Contrasting with the very specific tri-diagonal solver we’ve been working on, the conjugate gradient method provides a slightly more general method for the solution of linear systems Ax = b – at least for symmetric positive definite matrices. The algorithm is explained in detail on Wikipedia, and if you are very interested you might like to read An Introduction to the Conjugate Gradient Method Without the Agonizing Pain.

However, it is not necessary to understand the details, as here we are just interested in implementing the algorithm.

There are two main steps involved. The first is to perform a matrix-vector multiplication. This can be done using the Fortran intrinsic function matmul(). (Or you can have a go at implementing your own version - it’s not too difficult.)

The second step is to compute a scalar residual from a vector residual. If we have an array (vector) r(1:n) this can be done with:

  residual = sum(r(:)*r(:))

All the operations in the algorithm can be composed of these, as well as vector additions and multiplications by a scalar.

A template program cg_test.f90 is provided with a small matrix to use as a test. You need to implement a module cgradient which supplies a function cg_test() taking the arguments set out in the template.

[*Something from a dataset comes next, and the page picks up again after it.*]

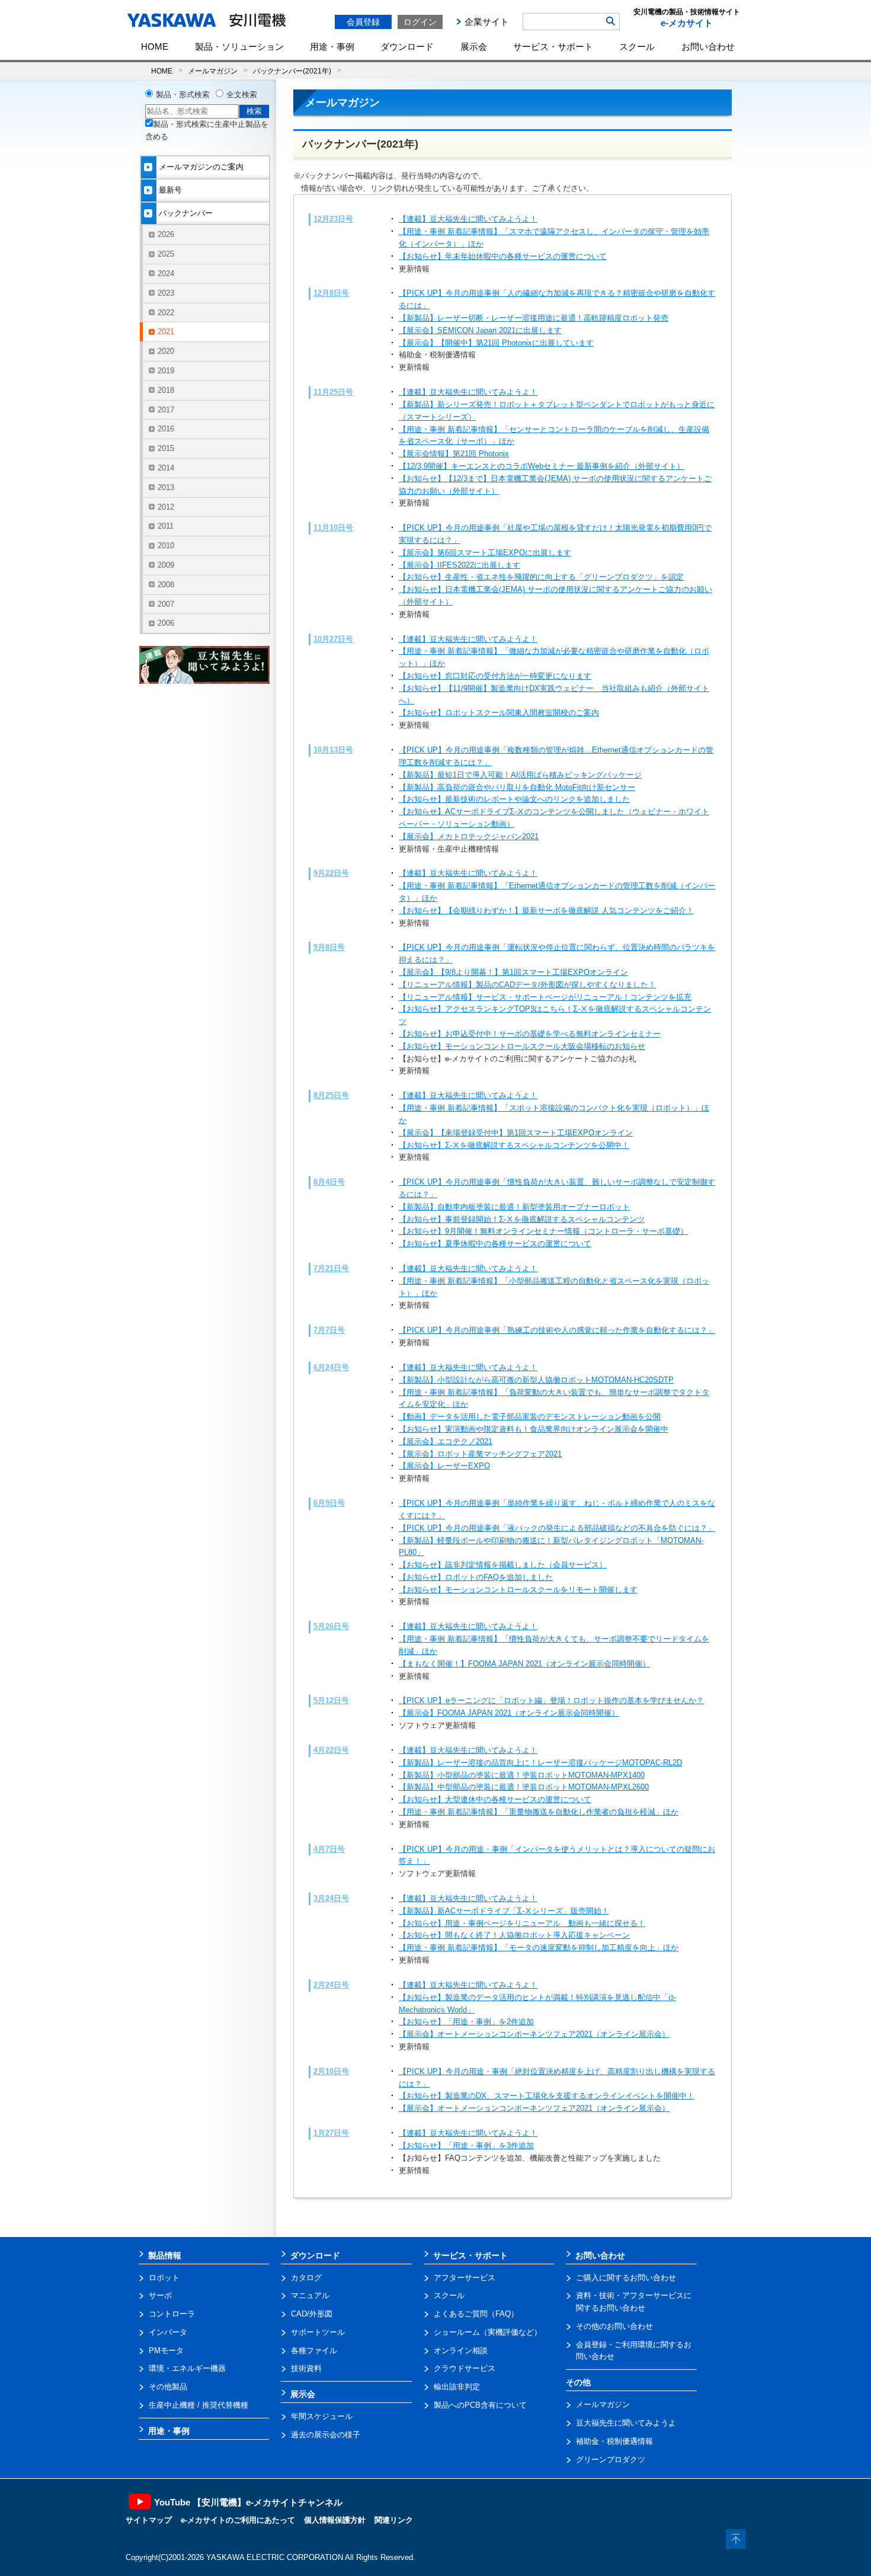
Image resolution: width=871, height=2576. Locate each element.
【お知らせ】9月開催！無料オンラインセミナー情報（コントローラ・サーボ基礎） (543, 1231)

Remember that you can always check your answer by multiplying out Ax to recover the original right-hand side b.

Solution

You can check a suggested solution with cg_test.f90 and cgradient_solution.f90.

Storage of large sparse matrices

The Matrix Market provides a number of archived matrices of different types. It also defines a simple ASCII format for the storage of sparse matrices.

The Matrix Market Exchange format .mtx files are structured as follows.

%% Exactly one header line starting %%
% Zero or more comment lines starting %
nrows ncols nnonzero
i1 j1 a(i1,j1)
i2 j2 a(i2,j2)
...

where nrows and ncols are the number of rows and columns in the matrix, respectively. nnonzero is the number of non-zero entries in the matrix. For each non-zero entry there then follows a single line which contains the row index, the column index, and the value of the matrix element itself.

Download an example, e.g.,

$ wget https://math.nist.gov/pub/MatrixMarket2/Harwell-Boeing/laplace/gr_30_30.mtx.gz
$ gunzip gr_30_30.mtx

If you look at the first few line of this example, you should see

%%MatrixMarket matrix coordinate real symmetric
900 900 4322
1 1  8.0000000000000e+00
2 1 -1.0000000000000e+00
31 1 -1.0000000000000e+00
32 1 -1.0000000000000e+00
2 2  8.0000000000000e+00

• Define a type that can hold the sparse representation and provide a procedure which initialises such a type from a file.

• Provide a procedure which brings into existence a dense matrix (just a two-dimensional array) initialised with the correct non-zero elements.

• Use the .pbm file generator to produce an image of the non-zero elements to provide a check the file has been read correctly.

• Try some other matrices from the Matrix Market.

Solution

A suggested solution in provided in mmtest.f90 and mmarket.f90.

Key Points

• Fortran performance and array handling make it ideal for the solution of intense problems.